Apparently he has written a total of five books, with three of them this trilogy.

Mennonite 08-04-2021 03:48 PM

The Other Side of Tomorrow

This is a small anthology from the early 70s. It probably qualifies as YA. Dated but not terrible.


The Oxford Book of Science Fiction Stories.



I'm about 85% of the way through with this one. Nothing I'd recommend so far.

I used to think that there were a lot of great sci-fi short stories out there and that I'd find them if I just kept searching. I no longer believe that.

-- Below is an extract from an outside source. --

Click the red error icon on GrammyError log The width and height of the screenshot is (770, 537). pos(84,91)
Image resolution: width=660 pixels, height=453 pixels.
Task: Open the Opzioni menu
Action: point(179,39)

Once you get past the genuine classics, the good to garbage ratio is probably less than 4 in 100. And you might find 1 really good story out of 150. Unless you can find a writer that you really like you might as well stick to pulp; at least that stuff isn't boring.

Mennonite 08-10-2021 01:18 PM

I am (foolishly) determined to read all of the Hugo nominated short stories.


Oldies:

Mack Reynolds "Status Quo"
Clifford D. Simak "Desertion"
Clifford D. Simak "Huddling Place"
Orson Scott Card "The Lost Boys" (It's a ghost story)
Gary Jennings "Myrrh" (a weak horror story)
James Patrick Kelly "Itsy Bitsy Spider"
Gene Wolfe "No Planets Strike"
Robert J. Sawyer "The Hand You're Dealt"
Karen Joy Fowler "Standing Room Only"
Andy Duncan "Beluthahatchie"
Michael Swanwick "The Very Pulse of the Machine"
Bruce Sterling "Maneki Neko"


Woke era shit:

“As the Last I May Know”, by S.L. Huang
“Do Not Look Back, My Lion”, by Alix E. Harrow
“A Catalog of Storms”, by Fran Wilde
“Ten Excerpts from an Annotated Bibliography on the Cannibal Women of Ratnabar Island”, by Nibedita Sen



The Hand You're Dealt, Itsy Bitsy Spider and The Very Pulse of the Machine are probably my three favorites of the bunch. Nothing must-read or anything.



I also re-read a couple of Hugo nominees that appeared in the Science Fiction Hall of Fame anthologies:

The Moon Moth by Jack Vance. This one is ok but it needed two things: 1) a more plausible reason why the fugitive couldn't be identified and 2) a stronger closing sentence. The story reminds me of David D. Levine's Tk Tk Tk a little bit.

A Rose for Ecclesiastes by Roger Zelazny. I like this one quite a bit. This level of quality is what I'm looking for (hoping for) when I pick up an anthology of "The Best" or "Award Winning" science fiction.